What the result of all this will be is not known; but it would be an unfortunate episode in British history if it could ever be said that we wilfully disregarded our solemn obligations towards all India to suit the tastes and inclinations of a few scheming political wirepullers in Australia.”
Source:
The Geelong Advertiser (Geelong, Vic.), 25 July 1903, p. 5
Editor’s notes:
Antipodes = Australia and/or New Zealand (“antipodes” may also refer to two things which are direct opposites, such as opposing ideas or concepts, as well as including two places or areas which are on opposite sides of the world; hence the origin of its usage regarding Australasia)

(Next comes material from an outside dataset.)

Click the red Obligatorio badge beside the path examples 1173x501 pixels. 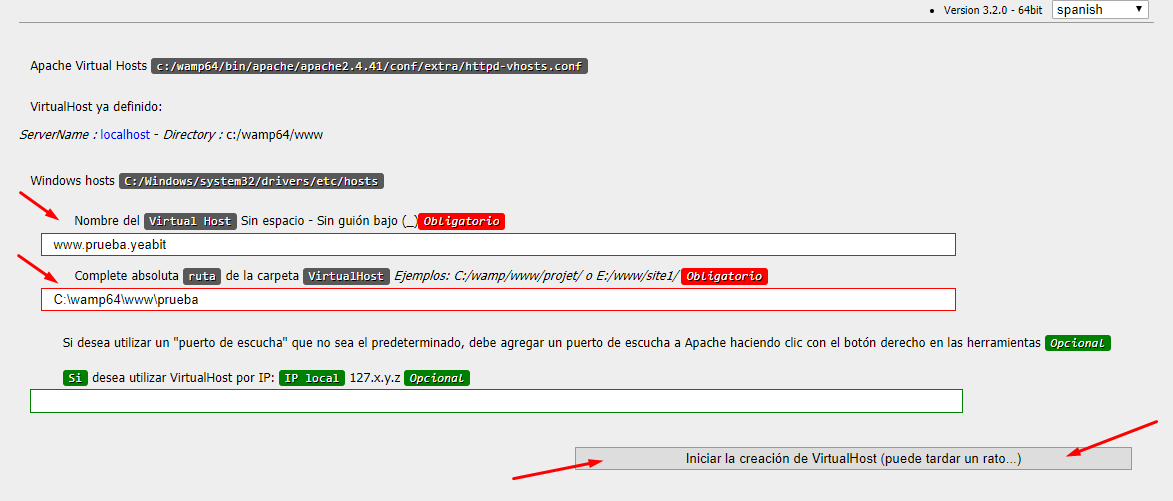[724, 276]
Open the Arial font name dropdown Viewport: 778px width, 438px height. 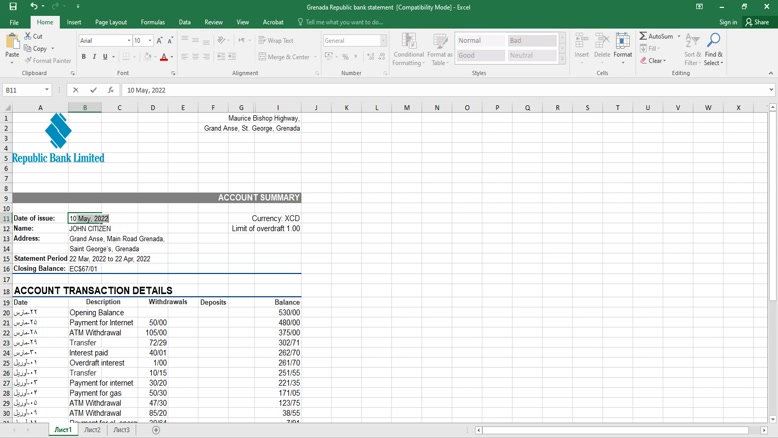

Chamberlain = Joseph Chamberlain (1836-1914), British politician; he was born in Camberwell (Surrey, England) in 1836, served as the United Kingdom’s Secretary of State for the Colonies (1895-1903), and died in Birmingham (England) in 1914
See: “Joseph Chamberlain”, Wikipedia
Colonial Secretary = (in the context of the British government) the Secretary of State for the Colonies
Commonwealth = [1] the Commonwealth of Australia; the Australian nation, federated on 1 January 1901
Commonwealth = [2] the government of the Commonwealth of Australia, i.e. the federal government of Australia
Commonwealth Government = the government of the Commonwealth of Australia, i.e. the federal government of Australia
despatch = (an alternative spelling of “dispatch”) a communication, memo, message, or report (especially an official report sent as a matter of urgency, or a military communication sent to a headquarters or to a commanding officer)
His Majesty’s Government = (in the context of the United Kingdom) the British government
Imperial Government = (in the context of early Australia) the British government
Jan. = (abbreviation) January
Lascar = an artilleryman, militiaman, sailor, or army officer’s servant, primarily regarding men hired by British employers from India, but also used to refer to men hired from countries in or near to the Indian subcontinent (“lascar” is derived from the Hindi and Urdu word “lashkar”, meaning “army”)
wirepuller = (also spelt: wire-puller) a concealed or hidden manipulator (a manipulator behind the scenes); someone who privately or secretly exercises an influence upon others, so as to control, direct, and/or shape their actions in the furtherance of his own agenda, especially for personal, political, or ideological gain; an intriguer; a puppet master
[Editor: The original text has been separated into paragraphs.]